§ STATED TASK 1
Reproduce verbatim the passage of the album entry starting with "Singles from My" and going on through "and Chris Cox.".
§ STATED TASK 2
Answer these questions using the album entry:
(a) Which record label released the album?
(b) What Spanish-language album was Aguilera also promoting on tour while this album was recorded?
(c) What is the album's stated length?
§ STATED TASK 3
For each statement, say whether it agrees with the album entry. Give yes or no and quote the words that decide it.
(a) The album was released on October 24, 2000.
(b) The album is Aguilera's second overall studio album.
(c) Country is among the album's listed genres.

TEXT SECTION start

Studio album by Christina Aguilera
- Released: October 24, 2000
- Recorded: Late 1999–Mid 2000
- Studios: Royaltone Studios; Ocean Way Nashville; Signet Sound Studios; Metalworks Studios;
- Genres: Christmas; dance-pop;
- Length: 45:25
- Label: RCA
- Producers: ChakDaddy; Sol Survivor; E. Dawk; Ron Fair; The Matrix; Robbie Buchanan; "Bassy" Bob Brockmann; Barry Harris; Chris Cox;

Christina Aguilera chronology
| Mi Reflejo (2000) | My Kind of Christmas (2000) | Just Be Free (2001) |

Singles from My Kind of Christmas
- "The Christmas Song (Chestnuts Roasting on an Open Fire)" Released: November 15, 1999;

= My Kind of Christmas (Christina Aguilera album) =

2000 studio album by Christina Aguilera

My Kind of Christmas is the first Christmas and third overall studio album by American singer Christina Aguilera. It was released on October 24, 2000, by RCA Records. The album was recorded from late 1999 to mid 2000, while Aguilera was touring to promote her self-titled debut album and its follow-up Spanish-language album Mi Reflejo. My Kind of Christmas contains cover versions of Christmas standards, such as "Have Yourself a Merry Little Christmas" and "Angels We Have Heard on High", as well as several original recordings, which incorporate dance-pop elements. The album was produced by Ron Fair, the Matrix, Robbie Buchanan, Barry Harris and Chris Cox.

TEXT SECTION end
SUPPLIED MATERIAL start

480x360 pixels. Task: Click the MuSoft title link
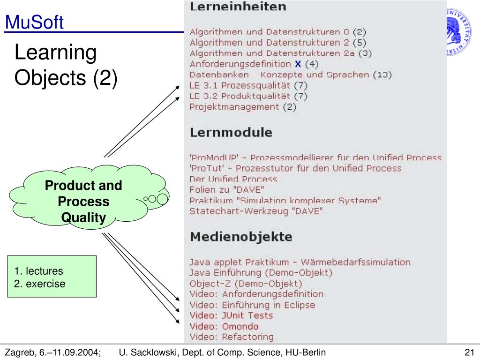tap(34, 22)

SUPPLIED MATERIAL end

§ SOLUTION 1
Singles from My Kind of Christmas
- "The Christmas Song (Chestnuts Roasting on an Open Fire)" Released: November 15, 1999;

= My Kind of Christmas (Christina Aguilera album) =

2000 studio album by Christina Aguilera

My Kind of Christmas is the first Christmas and third overall studio album by American singer Christina Aguilera. It was released on October 24, 2000, by RCA Records. The album was recorded from late 1999 to mid 2000, while Aguilera was touring to promote her self-titled debut album and its follow-up Spanish-language album Mi Reflejo. My Kind of Christmas contains cover versions of Christmas standards, such as "Have Yourself a Merry Little Christmas" and "Angels We Have Heard on High", as well as several original recordings, which incorporate dance-pop elements. The album was produced by Ron Fair, the Matrix, Robbie Buchanan, Barry Harris and Chris Cox.

§ SOLUTION 2
(a) RCA Records
(b) Mi Reflejo
(c) 45:25

§ SOLUTION 3
(a) Yes: "It was released on October 24, 2000, by RCA Records."
(b) No: "My Kind of Christmas is the first Christmas and third overall studio album by American singer Christina Aguilera."
(c) No: "Genres: Christmas; dance-pop;"